How do we analyze $K_v[\sqrt{d}]/K_v$? Well, you could first try to compute
the finite index subgroup $(K_v^{\times})^2$ of $K_v^{\times}$. Note that
$K_v^{\times} = \mathcal O_{K_v}^{\times} \times \pi^{\mathbb Z}$, if $\pi$
is some choice of uniformizer, and so $(K_v^{\times})^2 =
(\mathcal O_{K_v}^{\times})^2\times \pi^{2\mathbb Z}$.
Computing $(\mathcal O_{K_v}^{\times})^2\subset \mathcal O_{K_v}^{\times}$
is straightforward. E.g. if $v$ has odd residue characteristic, then
any element in $1 + \pi \mathcal O_{K_v}$ is a square, and so it is just
a question of computing the subgroup of squares in the residue field at $v$.
If $v$ has even residue characteristic, then it is still pretty easy in any
particular case to compute the square units, say using the fact that
any unit congruent to $1 \bmod 4\pi$ is a square (as one sees using
the binomial expansion for $(1+x)^{1/2}$).

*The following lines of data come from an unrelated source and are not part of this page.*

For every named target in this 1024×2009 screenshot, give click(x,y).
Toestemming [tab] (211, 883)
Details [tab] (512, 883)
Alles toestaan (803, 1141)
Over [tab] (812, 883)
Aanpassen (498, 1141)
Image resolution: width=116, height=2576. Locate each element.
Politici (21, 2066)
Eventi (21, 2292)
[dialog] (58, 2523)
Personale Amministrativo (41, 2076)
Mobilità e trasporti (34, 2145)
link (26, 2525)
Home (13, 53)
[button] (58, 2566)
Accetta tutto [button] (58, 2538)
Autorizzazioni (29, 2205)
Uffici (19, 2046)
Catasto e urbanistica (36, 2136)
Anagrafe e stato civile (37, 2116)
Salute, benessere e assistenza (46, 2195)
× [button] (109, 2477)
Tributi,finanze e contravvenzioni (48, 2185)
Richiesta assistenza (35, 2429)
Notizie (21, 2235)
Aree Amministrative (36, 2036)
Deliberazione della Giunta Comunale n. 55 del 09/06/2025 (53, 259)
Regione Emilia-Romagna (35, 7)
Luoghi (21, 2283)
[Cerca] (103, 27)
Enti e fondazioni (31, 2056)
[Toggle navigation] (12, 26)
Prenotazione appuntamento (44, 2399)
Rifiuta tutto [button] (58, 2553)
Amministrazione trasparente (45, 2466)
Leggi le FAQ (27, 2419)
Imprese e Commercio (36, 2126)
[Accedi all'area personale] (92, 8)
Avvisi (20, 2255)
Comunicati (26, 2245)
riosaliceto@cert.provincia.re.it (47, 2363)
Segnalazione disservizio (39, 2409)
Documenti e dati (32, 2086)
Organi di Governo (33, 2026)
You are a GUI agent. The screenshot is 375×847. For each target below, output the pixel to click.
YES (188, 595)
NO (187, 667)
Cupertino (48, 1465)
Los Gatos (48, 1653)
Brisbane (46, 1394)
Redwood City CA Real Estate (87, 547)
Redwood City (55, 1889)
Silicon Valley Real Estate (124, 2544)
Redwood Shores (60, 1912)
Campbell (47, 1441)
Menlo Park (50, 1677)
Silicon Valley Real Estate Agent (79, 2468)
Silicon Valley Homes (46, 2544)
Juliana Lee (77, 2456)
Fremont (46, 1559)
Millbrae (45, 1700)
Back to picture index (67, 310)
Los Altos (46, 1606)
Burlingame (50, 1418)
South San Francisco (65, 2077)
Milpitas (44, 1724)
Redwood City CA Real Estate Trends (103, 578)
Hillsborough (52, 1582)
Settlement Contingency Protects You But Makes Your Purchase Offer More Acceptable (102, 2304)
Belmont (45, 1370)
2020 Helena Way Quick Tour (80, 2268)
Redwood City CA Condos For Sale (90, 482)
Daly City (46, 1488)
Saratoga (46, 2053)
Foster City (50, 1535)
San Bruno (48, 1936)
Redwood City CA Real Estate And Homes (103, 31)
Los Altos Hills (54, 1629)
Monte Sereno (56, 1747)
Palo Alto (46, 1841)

Once you've done this step, you can easily check if $d$ is a square in $K_v$,
which tells you whether or not $K[\sqrt{d}]/K$ is split at $v$.
To compute the discriminant is not that much harder. If $v$ has odd residue characteristic,
then we may divide $d$ through by even powers of $\pi$ so that it is either
a unit, or else is exactly divisible by $\pi$. In the first case, $K_v[\sqrt{d}]/K_v$ will be unramified at $v$, and hence the contribution to
the discriminant from $v$ will be $1$. In the second case, $K_v[\sqrt{d}]/K_v$ will be tamely ramified at $v$, and the contribution to the discriminant from $v$ will be one power of $v$.
If $v$ is of even residue characteristic, then the computations are more involved, because even if $d$ (perhaps after dividing through by even powers of
$\pi$) is a unit, it can still happen that $K_v[\sqrt{d}]/K_v$ is ramified
(consider the case $\mathbb Q_2(i)/\mathbb Q_2$), although it need not be
(consider the case $\mathbb Q_2(\sqrt{5})/\mathbb Q_2$).
If you would like more details, I can provide them.
Best Answer
As far as I know there is no way of finding the discriminant without finding the full ring of integers in the process.
Indeed, once you know the ring of integers, finding the discriminant is a trivial piece of linear algebra; and conversely, if you know the discriminant in advance, that makes finding the ring of integers much easier (because once you've found enough integers to generate a subring with the right discriminant, you know you can stop). So determining the discriminant cannot be all that much easier than determining the integers.
As for how to find the integers, it is a very well-studied problem; if you're interested in such things, Henri Cohen's "A course in computational algebraic number theory" is a very good reference.